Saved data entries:
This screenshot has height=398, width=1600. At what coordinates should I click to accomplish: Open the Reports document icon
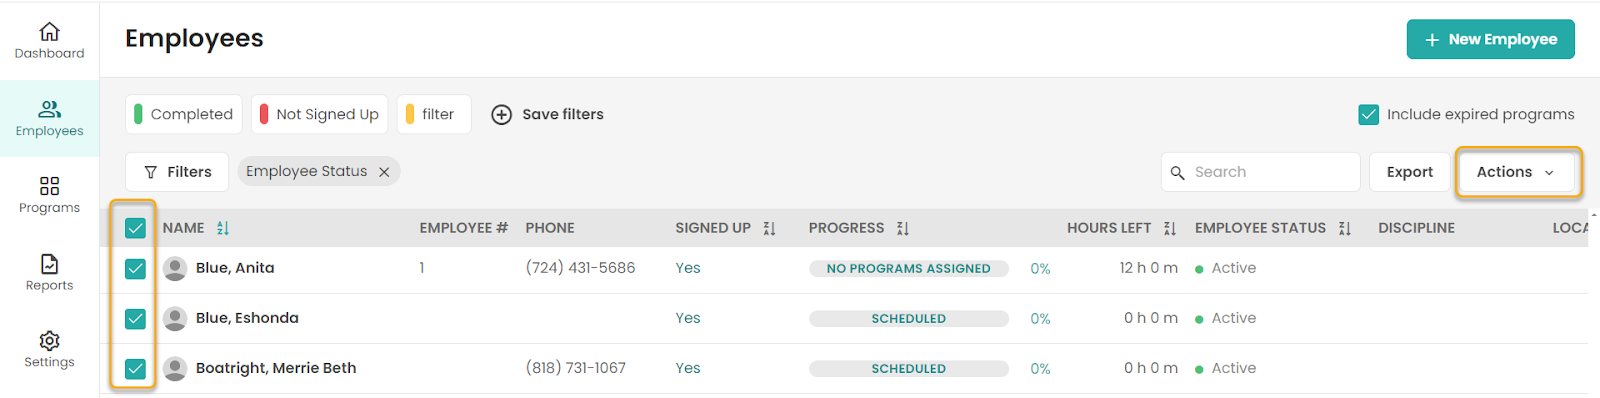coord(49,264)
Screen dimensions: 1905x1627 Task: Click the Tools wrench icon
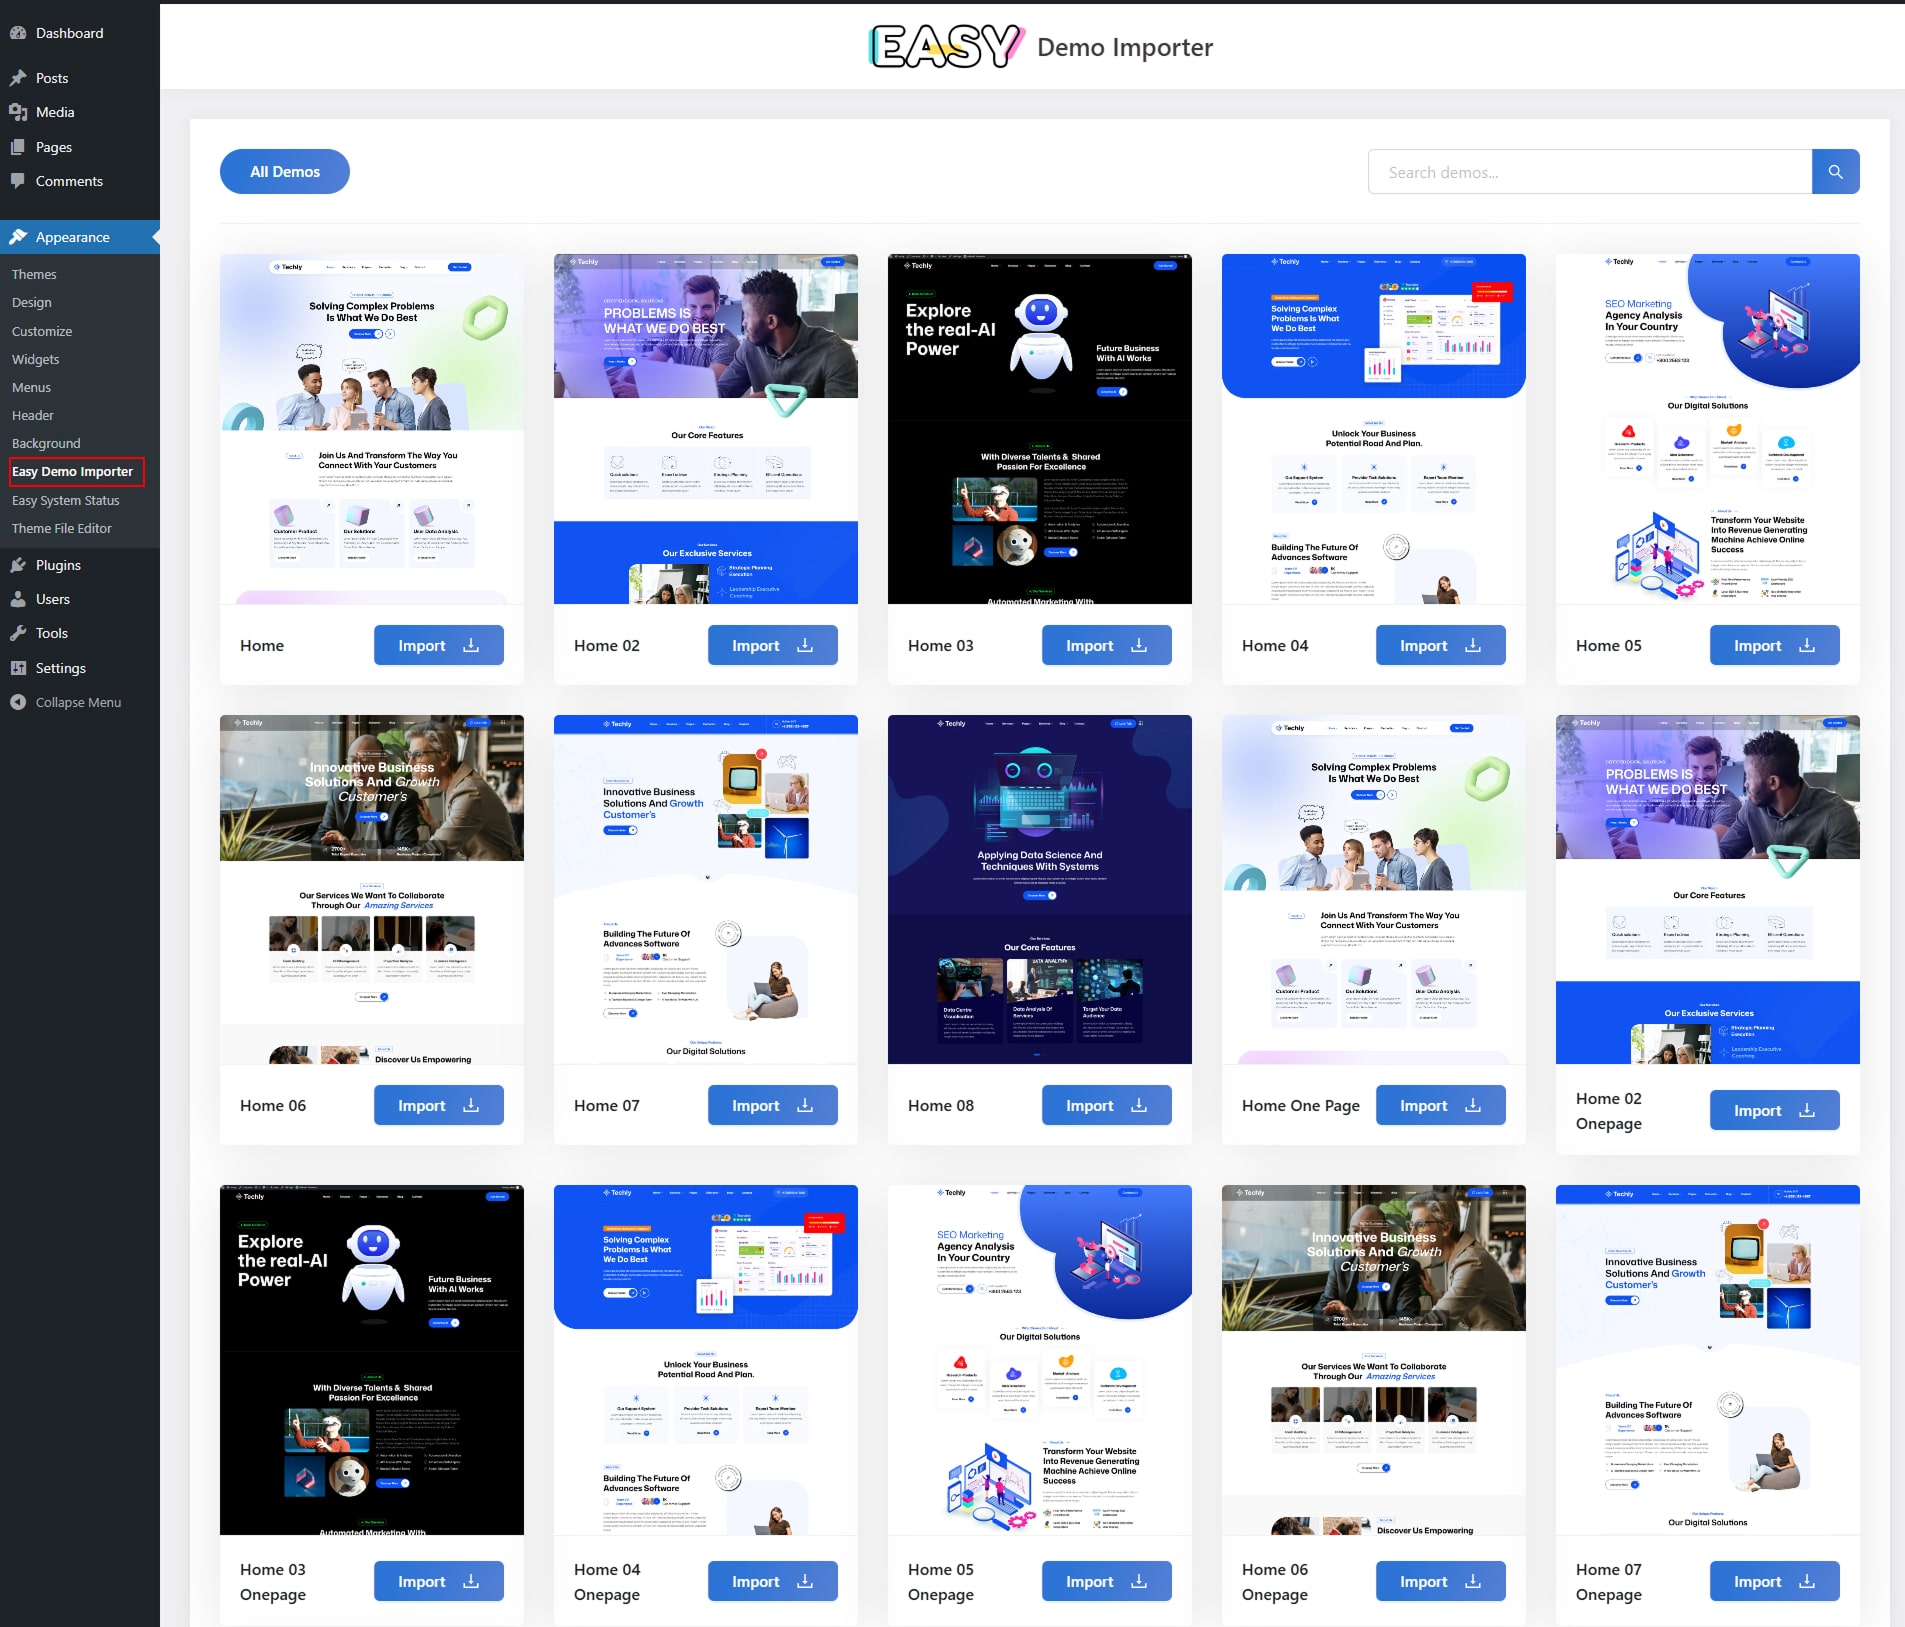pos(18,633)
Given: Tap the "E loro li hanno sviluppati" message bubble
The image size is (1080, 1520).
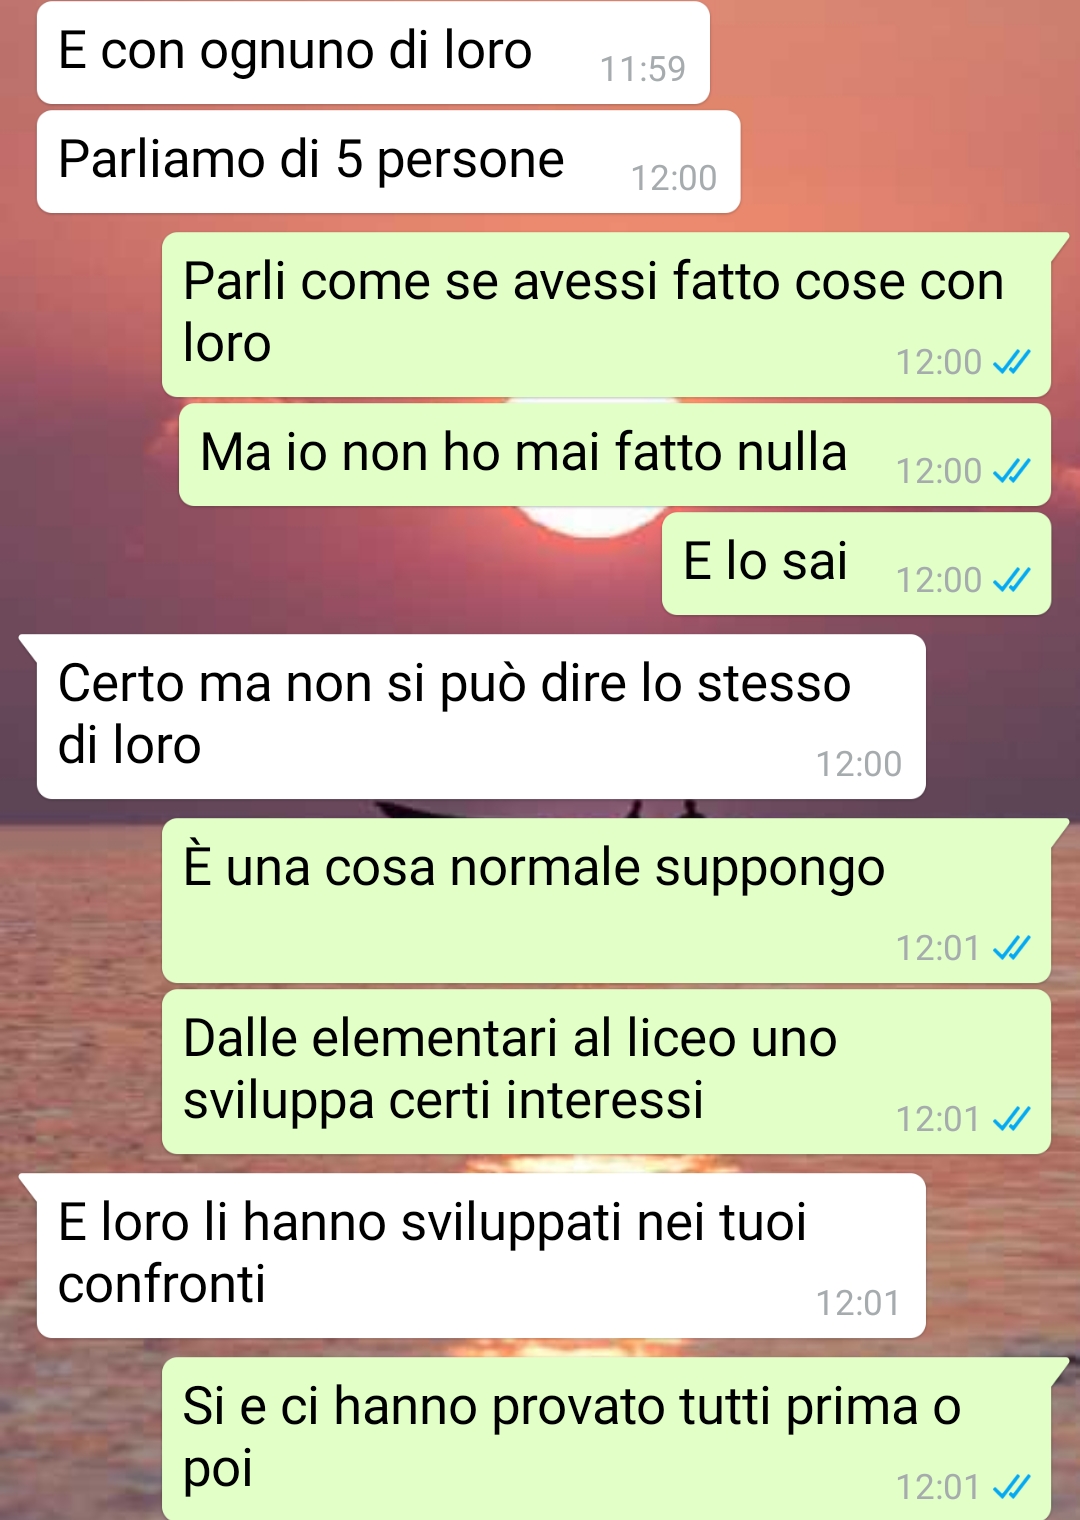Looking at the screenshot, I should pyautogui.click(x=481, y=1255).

## Exercise objective
Word for word, set down every line of the records above, and leave the pictures out.

## Solved problem
This screenshot has height=398, width=1600. At what coordinates should I click to accomplish: Open the Reports document icon
coord(49,264)
Screen dimensions: 1905x1627 Task: Click the Tools wrench icon
pos(18,633)
Given: Tap the "E loro li hanno sviluppati" message bubble
The image size is (1080, 1520).
Looking at the screenshot, I should pyautogui.click(x=481, y=1255).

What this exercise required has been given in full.